WORK TASK
In the records below, one line contains "Tick the Серия ANSI checkbox". Print that line and every line after it exactly, down to the final one.
RECORDS PROVIDED Start Marker
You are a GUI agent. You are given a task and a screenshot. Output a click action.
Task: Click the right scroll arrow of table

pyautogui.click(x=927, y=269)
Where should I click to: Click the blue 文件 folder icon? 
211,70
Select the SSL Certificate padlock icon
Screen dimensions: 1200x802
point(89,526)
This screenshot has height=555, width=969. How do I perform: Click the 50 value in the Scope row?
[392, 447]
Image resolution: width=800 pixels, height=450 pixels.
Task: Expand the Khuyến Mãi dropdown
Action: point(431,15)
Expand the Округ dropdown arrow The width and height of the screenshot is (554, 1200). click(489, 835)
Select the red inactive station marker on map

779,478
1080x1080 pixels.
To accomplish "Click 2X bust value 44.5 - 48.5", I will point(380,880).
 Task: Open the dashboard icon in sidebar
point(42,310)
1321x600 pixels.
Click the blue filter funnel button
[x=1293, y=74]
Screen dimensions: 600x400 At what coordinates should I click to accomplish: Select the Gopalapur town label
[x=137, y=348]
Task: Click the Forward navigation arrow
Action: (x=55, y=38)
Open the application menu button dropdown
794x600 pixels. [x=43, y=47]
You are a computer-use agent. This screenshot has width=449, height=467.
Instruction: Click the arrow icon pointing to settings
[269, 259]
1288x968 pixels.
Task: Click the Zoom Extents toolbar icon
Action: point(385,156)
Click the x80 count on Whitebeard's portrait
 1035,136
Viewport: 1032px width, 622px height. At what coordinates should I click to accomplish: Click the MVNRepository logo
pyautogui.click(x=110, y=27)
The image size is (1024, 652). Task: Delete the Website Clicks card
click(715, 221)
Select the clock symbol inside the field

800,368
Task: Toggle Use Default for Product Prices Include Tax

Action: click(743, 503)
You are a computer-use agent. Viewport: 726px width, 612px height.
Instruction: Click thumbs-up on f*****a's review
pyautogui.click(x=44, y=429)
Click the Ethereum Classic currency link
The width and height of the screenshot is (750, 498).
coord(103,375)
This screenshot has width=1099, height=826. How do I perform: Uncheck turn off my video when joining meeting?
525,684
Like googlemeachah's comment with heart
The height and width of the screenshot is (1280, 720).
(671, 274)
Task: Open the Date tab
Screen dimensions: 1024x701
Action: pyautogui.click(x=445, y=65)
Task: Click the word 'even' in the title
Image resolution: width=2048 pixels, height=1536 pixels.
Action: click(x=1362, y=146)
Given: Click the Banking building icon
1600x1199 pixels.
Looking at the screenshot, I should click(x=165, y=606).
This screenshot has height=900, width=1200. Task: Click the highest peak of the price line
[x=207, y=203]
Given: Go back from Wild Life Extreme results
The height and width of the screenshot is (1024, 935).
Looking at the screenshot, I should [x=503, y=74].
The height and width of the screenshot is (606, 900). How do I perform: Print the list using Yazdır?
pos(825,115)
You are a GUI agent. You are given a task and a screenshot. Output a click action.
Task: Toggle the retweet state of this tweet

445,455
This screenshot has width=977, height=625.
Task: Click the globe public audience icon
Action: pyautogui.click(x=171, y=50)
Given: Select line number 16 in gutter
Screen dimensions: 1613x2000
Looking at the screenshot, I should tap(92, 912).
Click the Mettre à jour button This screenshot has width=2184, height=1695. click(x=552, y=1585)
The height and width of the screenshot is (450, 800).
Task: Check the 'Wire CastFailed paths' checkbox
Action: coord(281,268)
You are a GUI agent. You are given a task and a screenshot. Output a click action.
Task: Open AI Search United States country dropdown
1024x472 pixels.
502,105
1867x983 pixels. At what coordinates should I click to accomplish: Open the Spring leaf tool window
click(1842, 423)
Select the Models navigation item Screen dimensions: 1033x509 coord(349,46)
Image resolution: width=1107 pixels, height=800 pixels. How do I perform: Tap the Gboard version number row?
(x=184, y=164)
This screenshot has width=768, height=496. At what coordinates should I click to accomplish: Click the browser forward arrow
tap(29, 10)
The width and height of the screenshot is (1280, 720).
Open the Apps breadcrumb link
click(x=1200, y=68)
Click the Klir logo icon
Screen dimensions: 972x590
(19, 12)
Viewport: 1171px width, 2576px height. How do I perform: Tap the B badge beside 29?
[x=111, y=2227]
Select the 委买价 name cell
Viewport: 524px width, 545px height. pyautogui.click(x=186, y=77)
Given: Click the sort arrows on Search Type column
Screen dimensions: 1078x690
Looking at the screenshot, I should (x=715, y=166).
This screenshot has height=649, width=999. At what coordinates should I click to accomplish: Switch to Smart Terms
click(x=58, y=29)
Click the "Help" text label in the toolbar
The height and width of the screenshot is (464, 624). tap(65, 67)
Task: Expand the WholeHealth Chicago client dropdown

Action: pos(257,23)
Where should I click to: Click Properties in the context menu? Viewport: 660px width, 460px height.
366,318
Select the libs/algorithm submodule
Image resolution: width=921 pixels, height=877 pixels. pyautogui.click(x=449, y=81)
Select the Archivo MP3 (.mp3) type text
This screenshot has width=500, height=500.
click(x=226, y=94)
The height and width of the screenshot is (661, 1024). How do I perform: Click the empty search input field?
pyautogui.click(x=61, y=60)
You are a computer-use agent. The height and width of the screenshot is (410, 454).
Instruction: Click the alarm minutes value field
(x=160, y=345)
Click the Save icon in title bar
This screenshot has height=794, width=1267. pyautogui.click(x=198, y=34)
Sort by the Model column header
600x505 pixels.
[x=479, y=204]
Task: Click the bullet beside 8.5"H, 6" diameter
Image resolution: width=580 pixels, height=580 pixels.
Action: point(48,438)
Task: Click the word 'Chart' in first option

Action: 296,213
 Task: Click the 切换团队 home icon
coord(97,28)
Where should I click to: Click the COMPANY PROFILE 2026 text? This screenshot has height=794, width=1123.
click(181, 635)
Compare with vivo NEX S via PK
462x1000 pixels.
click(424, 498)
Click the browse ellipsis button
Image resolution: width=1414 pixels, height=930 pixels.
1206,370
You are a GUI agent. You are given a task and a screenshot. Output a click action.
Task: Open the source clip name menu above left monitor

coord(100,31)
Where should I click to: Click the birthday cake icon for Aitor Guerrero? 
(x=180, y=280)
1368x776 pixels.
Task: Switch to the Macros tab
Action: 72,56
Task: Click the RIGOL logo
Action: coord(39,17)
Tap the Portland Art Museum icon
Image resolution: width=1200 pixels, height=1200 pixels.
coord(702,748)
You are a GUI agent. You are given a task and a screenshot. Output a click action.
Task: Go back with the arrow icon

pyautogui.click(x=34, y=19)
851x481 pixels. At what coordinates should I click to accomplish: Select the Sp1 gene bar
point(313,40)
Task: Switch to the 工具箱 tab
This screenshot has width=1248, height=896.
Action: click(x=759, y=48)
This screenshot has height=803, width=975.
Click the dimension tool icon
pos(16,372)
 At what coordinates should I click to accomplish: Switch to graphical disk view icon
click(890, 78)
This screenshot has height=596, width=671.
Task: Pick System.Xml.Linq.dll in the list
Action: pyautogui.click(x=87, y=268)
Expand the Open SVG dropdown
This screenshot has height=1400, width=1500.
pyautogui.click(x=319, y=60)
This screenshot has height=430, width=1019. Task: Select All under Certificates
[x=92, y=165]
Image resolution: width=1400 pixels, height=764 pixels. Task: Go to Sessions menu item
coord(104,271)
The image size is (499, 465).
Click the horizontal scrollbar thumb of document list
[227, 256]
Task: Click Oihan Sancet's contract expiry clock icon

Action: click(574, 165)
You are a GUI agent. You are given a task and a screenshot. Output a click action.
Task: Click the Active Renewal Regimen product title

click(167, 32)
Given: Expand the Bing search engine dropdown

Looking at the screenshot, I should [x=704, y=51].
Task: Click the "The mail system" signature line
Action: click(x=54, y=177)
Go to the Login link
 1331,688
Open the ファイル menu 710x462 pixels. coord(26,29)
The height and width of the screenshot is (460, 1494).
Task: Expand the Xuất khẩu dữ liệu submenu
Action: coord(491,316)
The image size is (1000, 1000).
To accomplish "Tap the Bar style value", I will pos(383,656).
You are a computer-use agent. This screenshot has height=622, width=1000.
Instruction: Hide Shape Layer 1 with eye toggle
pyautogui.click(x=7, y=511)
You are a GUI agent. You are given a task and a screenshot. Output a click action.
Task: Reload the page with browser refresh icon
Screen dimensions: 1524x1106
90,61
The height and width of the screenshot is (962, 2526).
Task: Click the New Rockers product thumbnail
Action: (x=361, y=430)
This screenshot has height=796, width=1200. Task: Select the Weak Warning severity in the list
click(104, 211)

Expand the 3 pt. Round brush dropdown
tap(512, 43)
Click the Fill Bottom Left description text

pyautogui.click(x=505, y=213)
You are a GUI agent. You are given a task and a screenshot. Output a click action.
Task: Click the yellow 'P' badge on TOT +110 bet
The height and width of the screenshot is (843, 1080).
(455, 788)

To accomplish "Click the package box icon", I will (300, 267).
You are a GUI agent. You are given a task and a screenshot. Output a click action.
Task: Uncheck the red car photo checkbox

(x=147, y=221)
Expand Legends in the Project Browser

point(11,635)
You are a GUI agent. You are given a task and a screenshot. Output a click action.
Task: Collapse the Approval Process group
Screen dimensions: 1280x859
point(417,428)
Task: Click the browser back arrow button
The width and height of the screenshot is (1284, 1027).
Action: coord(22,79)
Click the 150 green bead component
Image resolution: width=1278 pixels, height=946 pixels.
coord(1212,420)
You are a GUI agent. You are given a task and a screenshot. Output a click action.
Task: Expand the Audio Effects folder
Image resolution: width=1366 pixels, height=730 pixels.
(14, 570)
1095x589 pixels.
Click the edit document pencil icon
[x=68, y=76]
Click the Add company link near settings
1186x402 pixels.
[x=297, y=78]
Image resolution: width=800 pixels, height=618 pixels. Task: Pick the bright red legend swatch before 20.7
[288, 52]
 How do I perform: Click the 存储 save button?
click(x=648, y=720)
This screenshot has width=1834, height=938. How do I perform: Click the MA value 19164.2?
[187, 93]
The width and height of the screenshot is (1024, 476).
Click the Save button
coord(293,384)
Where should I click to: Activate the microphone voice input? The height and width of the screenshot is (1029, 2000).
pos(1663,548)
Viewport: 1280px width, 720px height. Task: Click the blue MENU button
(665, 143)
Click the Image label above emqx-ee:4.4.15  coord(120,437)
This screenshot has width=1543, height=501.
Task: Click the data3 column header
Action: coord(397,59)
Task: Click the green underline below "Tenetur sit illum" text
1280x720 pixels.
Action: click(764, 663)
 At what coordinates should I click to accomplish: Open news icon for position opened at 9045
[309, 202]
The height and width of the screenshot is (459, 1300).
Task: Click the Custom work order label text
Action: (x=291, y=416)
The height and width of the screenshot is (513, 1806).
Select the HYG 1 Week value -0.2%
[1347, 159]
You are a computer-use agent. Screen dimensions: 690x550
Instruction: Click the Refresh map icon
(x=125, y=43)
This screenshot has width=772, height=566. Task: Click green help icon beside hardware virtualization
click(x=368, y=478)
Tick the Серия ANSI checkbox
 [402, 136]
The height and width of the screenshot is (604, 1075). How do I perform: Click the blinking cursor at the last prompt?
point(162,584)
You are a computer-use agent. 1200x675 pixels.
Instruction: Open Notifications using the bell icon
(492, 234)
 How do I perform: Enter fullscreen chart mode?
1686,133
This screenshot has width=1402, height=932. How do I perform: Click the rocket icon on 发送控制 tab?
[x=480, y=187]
RECORDS PROVIDED End Marker
EXERCISE ANSWER
Tick the Серия ANSI checkbox
 [402, 136]
The height and width of the screenshot is (604, 1075). How do I perform: Click the blinking cursor at the last prompt?
point(162,584)
You are a computer-use agent. 1200x675 pixels.
Instruction: Open Notifications using the bell icon
(492, 234)
 How do I perform: Enter fullscreen chart mode?
1686,133
This screenshot has width=1402, height=932. How do I perform: Click the rocket icon on 发送控制 tab?
[x=480, y=187]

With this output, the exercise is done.